## Start Document excerpt
High Fantasy Reviews

Castle of Wizardry

[openbook booknumber=”9780345335708″][rating:5/5]

It had all begun with the theft of the Orb that had so long protected the West from the evil God Torak. Before that, Garion had been a simple farm boy. Afterward, he discovered that his aunt was really the Sorceress Polgara and his grandfather was Belgarath, the Eternal Man. Then, on the long quest to recover the Orb, Garion found to his dismay that he, too, was a sorcerer.

Now, at last, the Orb was regained and the quest was nearing its end. Of course, the questors still had to escape from this crumbling enemy fortress and flee across a desert filled with Murgo soldiers searching for them, while Grolim Hierarchs strove to destroy them with dark magic. Then, somehow, they must manage to be in Riva with the Orb by Erastide. After that, however, Garion was sure that his part in these great events would be finished.

But the Prophecy still held future surprises for Garion–and for the little princess Ce’Nedra.

This continues the magnificent epic of The Belgariad, begun in Pawn of Prophecy, Queen of Sorcery, and Magician’s Gambit–a fantasy set against a background of the war of men, Kings, and Gods that had spanned seven thousand years–a novel of fate, strange lands, and a prophecy that must be fulfilled!
## End Document excerpt
§ Written instruction 1:
Edit the records in the stretch from the line containing "Click the gray ch7 swatch beside Indoor Temp" through the line containing "837x628 pixels. click(372, 309)" by replacing "swatch" with "color sample", leaving everything else unchanged, and omit the pictures from your answer.
## Start Dataset content
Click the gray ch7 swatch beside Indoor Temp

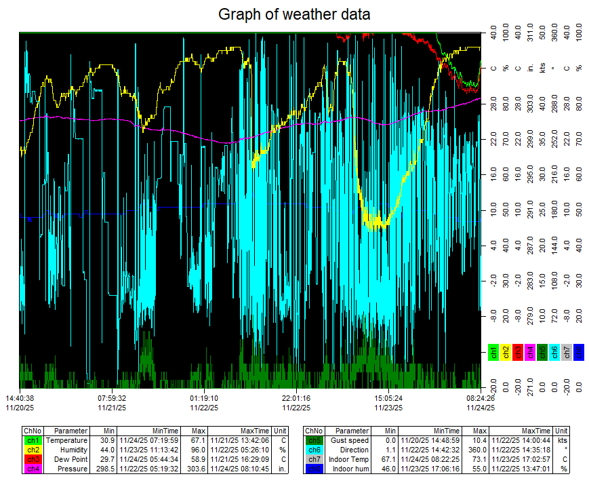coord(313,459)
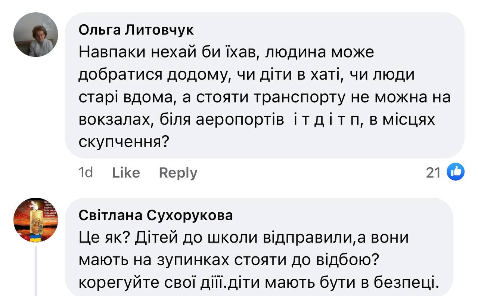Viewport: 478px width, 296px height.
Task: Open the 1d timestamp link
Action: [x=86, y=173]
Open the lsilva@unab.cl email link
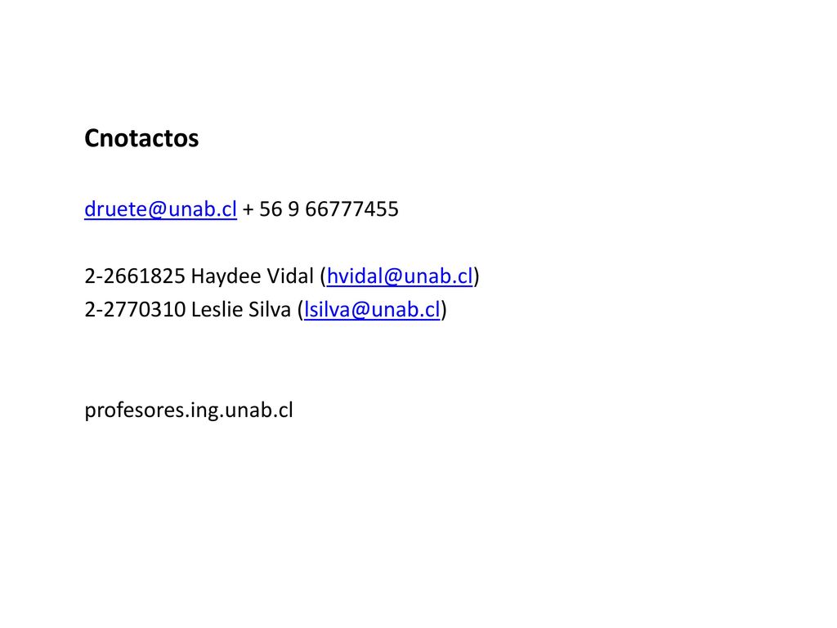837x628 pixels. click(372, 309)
## End Dataset content
## Start Dataset content
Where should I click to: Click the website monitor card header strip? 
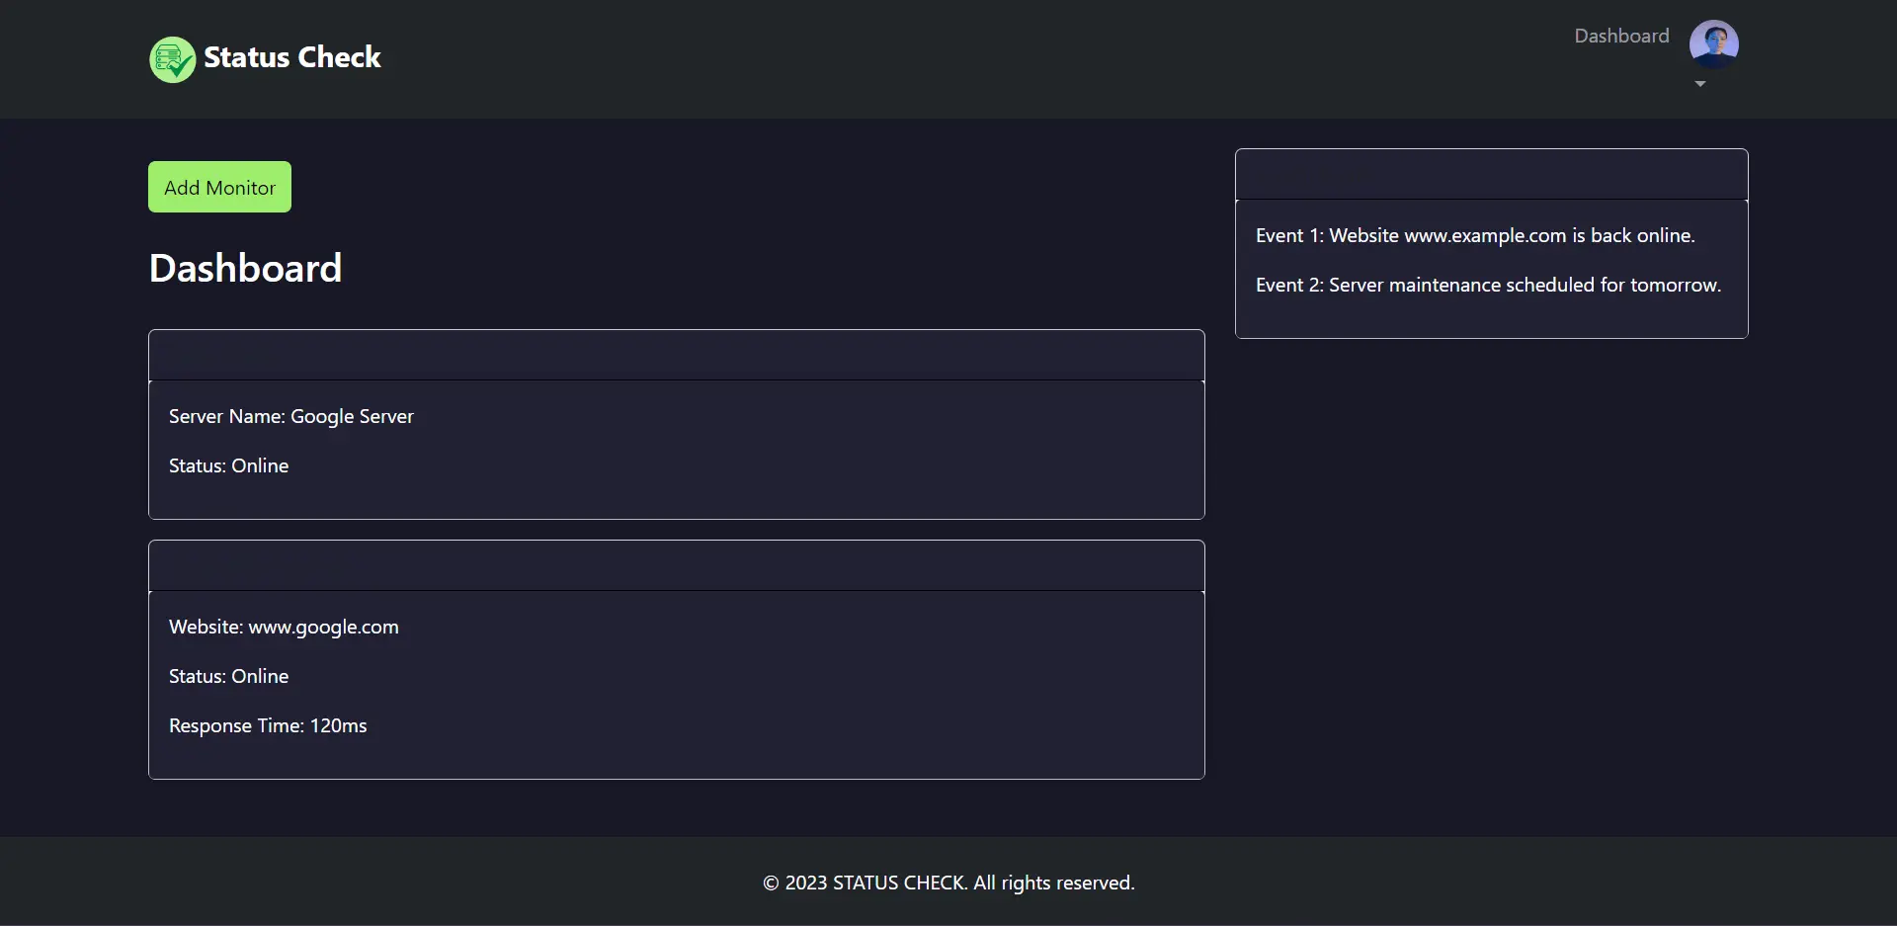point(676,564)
## End Dataset content
§ Written instruction 2:
According to the Castle of Wizardry review, who does Garion discover his grandfather to be?

§ Result 1:
Click the gray ch7 color sample beside Indoor Temp

coord(313,459)
Viewport: 478px width, 296px height.
Task: Open the 1d timestamp link
Action: [x=86, y=173]
Open the lsilva@unab.cl email link
837x628 pixels. click(372, 309)

§ Result 2:
Belgarath, the Eternal Man.